[[ INFORMATION, beginning ]]

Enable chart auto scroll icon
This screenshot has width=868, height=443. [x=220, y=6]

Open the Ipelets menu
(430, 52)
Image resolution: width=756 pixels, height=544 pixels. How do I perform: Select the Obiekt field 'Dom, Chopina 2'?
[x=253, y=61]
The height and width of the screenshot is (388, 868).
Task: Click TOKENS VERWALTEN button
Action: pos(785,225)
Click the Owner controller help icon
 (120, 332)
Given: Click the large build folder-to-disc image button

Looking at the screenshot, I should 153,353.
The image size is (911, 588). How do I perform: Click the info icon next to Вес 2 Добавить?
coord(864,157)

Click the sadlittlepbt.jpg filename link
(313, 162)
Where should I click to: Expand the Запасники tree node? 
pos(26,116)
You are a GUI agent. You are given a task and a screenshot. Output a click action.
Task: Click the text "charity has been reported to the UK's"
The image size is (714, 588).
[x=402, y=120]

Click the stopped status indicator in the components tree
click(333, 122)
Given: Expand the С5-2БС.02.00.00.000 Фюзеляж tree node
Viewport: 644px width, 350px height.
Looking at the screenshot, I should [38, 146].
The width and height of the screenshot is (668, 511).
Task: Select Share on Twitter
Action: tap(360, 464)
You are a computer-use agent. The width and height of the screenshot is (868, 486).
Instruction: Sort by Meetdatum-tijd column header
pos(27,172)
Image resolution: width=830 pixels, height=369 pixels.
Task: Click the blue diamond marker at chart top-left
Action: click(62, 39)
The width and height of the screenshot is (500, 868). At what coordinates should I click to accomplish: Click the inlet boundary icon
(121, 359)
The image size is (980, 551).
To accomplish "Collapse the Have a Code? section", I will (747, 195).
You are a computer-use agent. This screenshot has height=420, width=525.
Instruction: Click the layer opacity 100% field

[[ INFORMATION, end ]]

• YOUR INSTRUCTIONS
Sift through the material above and copy the lines that contain the word "agent".

• RESULT BELOW
You are a GUI agent. You are given a task and a screenshot. Output a click action.
You are a computer-use agent. The width and height of the screenshot is (868, 486).
You are a computer-use agent. This screenshot has height=420, width=525.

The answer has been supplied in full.